GOAL OF THE EXERCISE:
Can you write out the part of the text about Judge Randa's rulings between "In 2014, Randa" and "the First Amendment.", inclusive, word for word?

In 2010, Randa ruled that a bond indenture agreement executed by the Lake of the Torches Economic Development Corporation was void because it was a gaming facility management contract unapproved by the National Indian Gaming Commission. As a consequence, the waiver of the corporation's sovereign immunity in the indenture was also void, so Randa dismissed an action to enforce the indenture for lack of subject matter jurisdiction. On appeal, the Seventh Circuit agreed that the indenture was an unapproved management contract, but remanded for further proceedings to determine whether any collateral documents could support the waiver of sovereign immunity.

In 2014, Randa ordered that evidence collected by prosecutors in a campaign finance investigation regarding alleged unlawful "coordination" by advocacy groups opposing the 2012 recall election of Wisconsin Governor Scott Walker be destroyed and the probe be halted. One day later, a 7th Circuit Court of Appeals panel issued a stay of his ruling on procedural grounds, returning the case to Randa to determine whether the prosecutors' motions are frivolous.

On October 14, 2014, Randa issued a preliminary injunction, directing Milwaukee County District Attorney John T. Chisholm and the state Government Accountability Board to not enforce a controversial section of Wisconsin campaign finance law, which he ruled was in contravention of the First Amendment.

Eight days later, on October 22, Randa extended his temporary restraining order blocking enforcement of the law until November 12. He issued the original order on October 14 and it would have expired on October 28 without further action. Randa set oral arguments in the case for October 31, 2014. The lawsuit challenging the law was filed by Citizens for Responsible Government Advocates.

==Death==

In December 2015, Randa was diagnosed with a cancerous brain tumor, known as an astrocytoma. He died on September 5, 2016, aged 76.

DATA RECORDS:
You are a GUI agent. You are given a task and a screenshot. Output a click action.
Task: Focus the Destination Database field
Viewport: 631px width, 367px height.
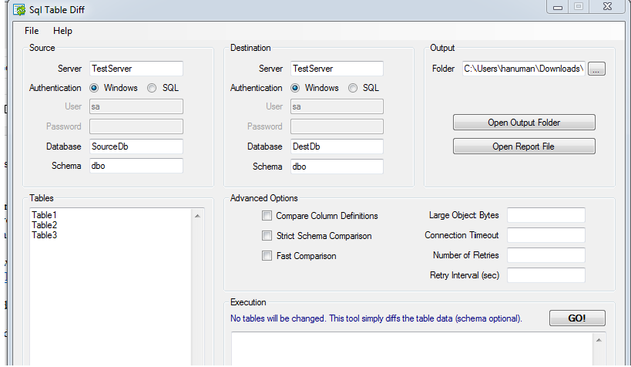[x=337, y=146]
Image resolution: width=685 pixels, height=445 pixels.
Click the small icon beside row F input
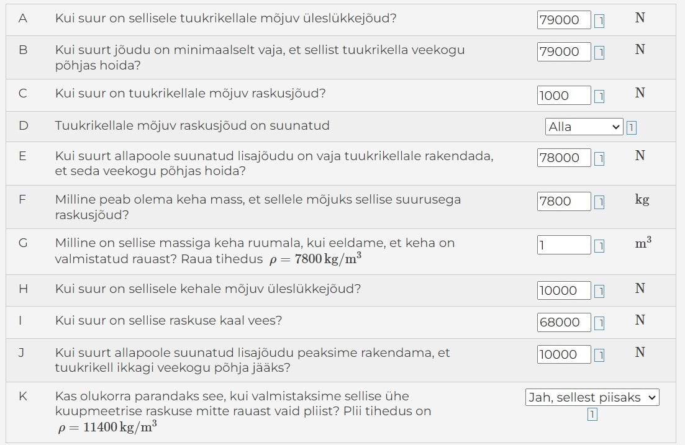(x=599, y=202)
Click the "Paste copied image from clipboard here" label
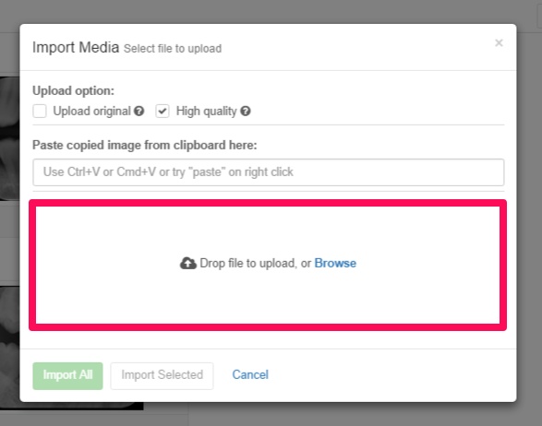 click(144, 146)
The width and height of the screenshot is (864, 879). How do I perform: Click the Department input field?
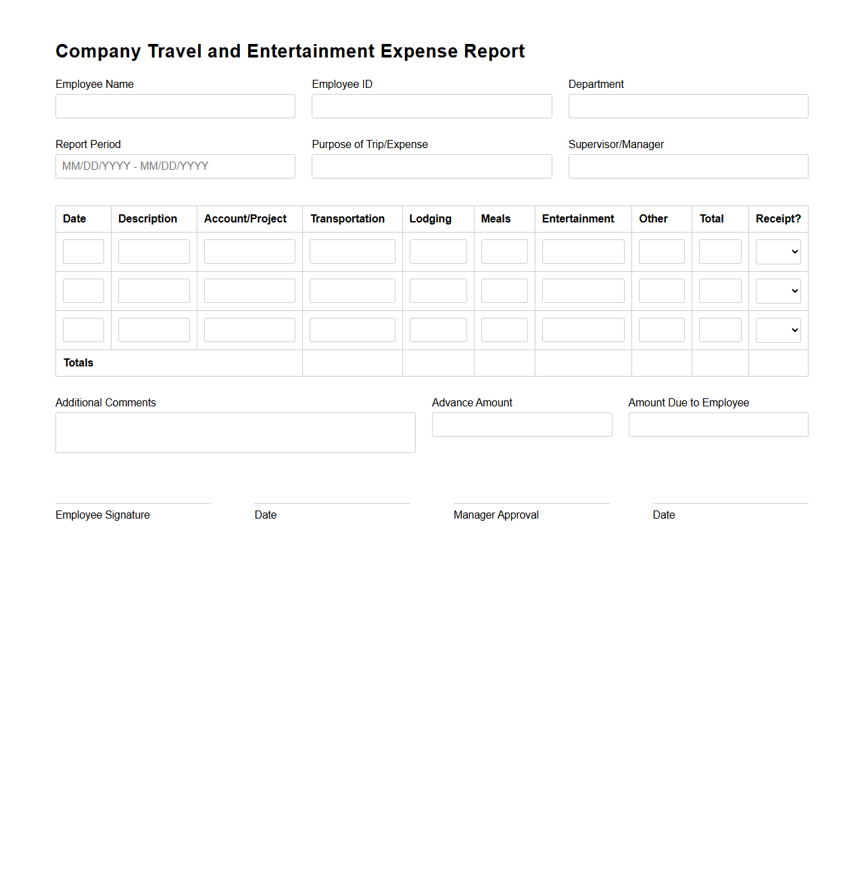click(x=688, y=106)
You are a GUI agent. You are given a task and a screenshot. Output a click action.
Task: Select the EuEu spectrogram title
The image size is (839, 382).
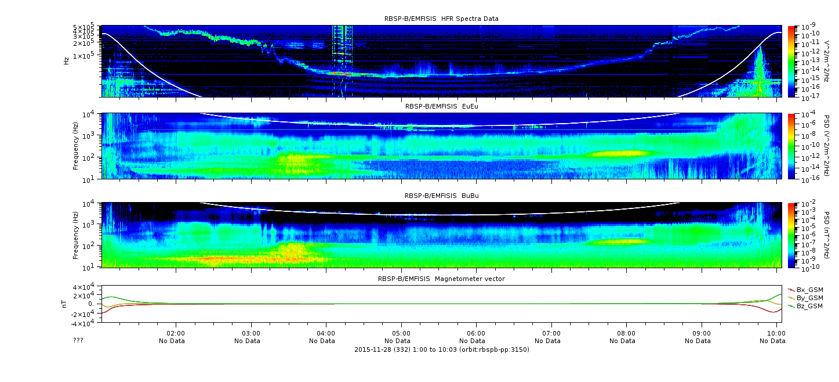point(441,106)
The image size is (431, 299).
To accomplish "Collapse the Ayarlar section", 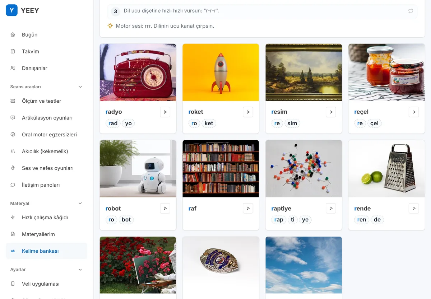I will point(80,270).
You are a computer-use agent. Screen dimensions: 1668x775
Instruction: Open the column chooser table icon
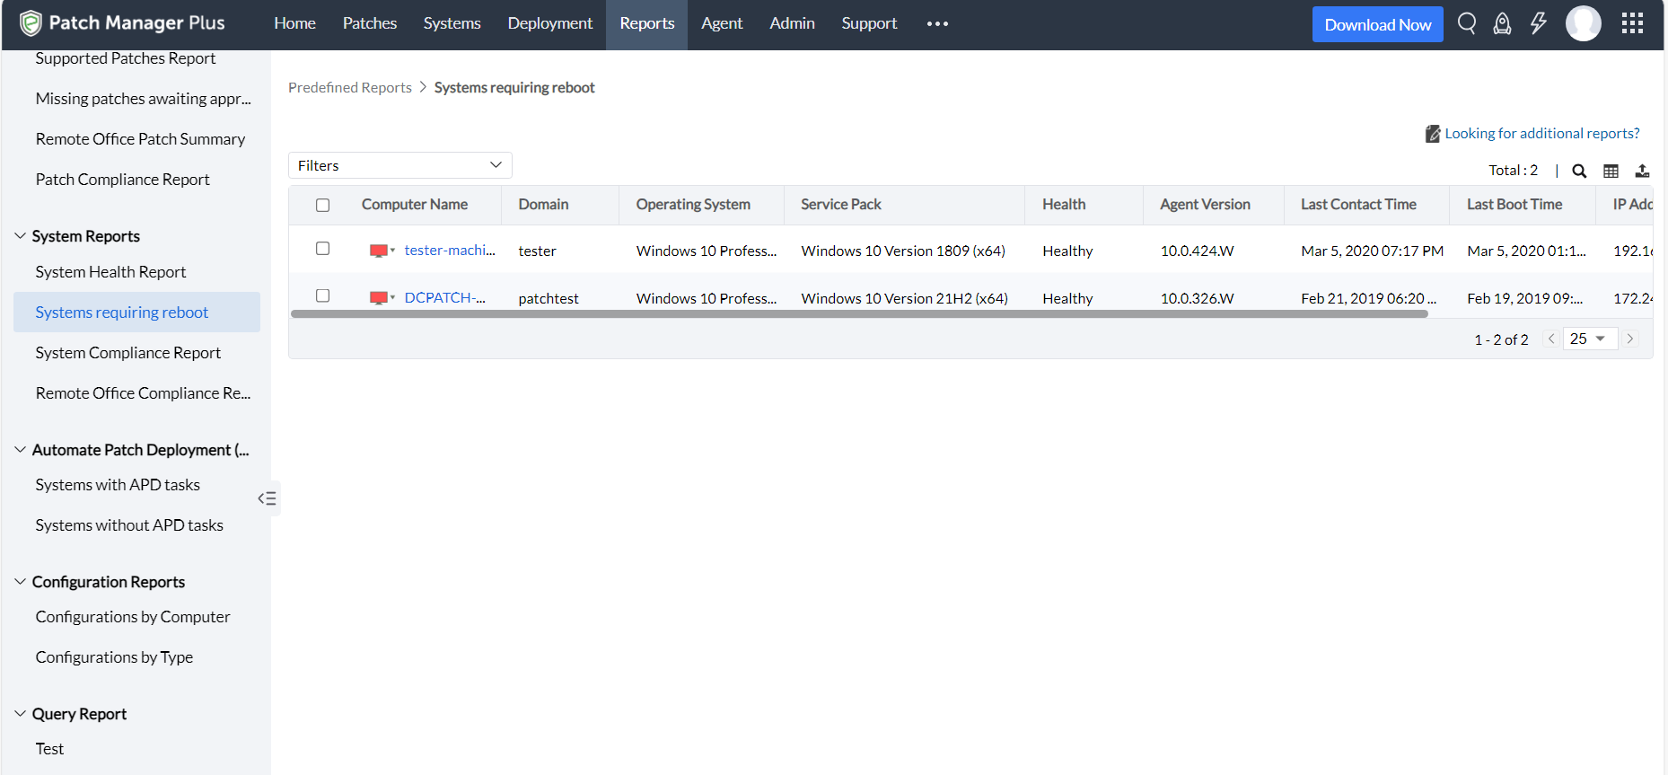(x=1611, y=171)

RESULT OF THIS TASK:
In 2014, Randa ordered that evidence collected by prosecutors in a campaign finance investigation regarding alleged unlawful "coordination" by advocacy groups opposing the 2012 recall election of Wisconsin Governor Scott Walker be destroyed and the probe be halted. One day later, a 7th Circuit Court of Appeals panel issued a stay of his ruling on procedural grounds, returning the case to Randa to determine whether the prosecutors' motions are frivolous.

On October 14, 2014, Randa issued a preliminary injunction, directing Milwaukee County District Attorney John T. Chisholm and the state Government Accountability Board to not enforce a controversial section of Wisconsin campaign finance law, which he ruled was in contravention of the First Amendment.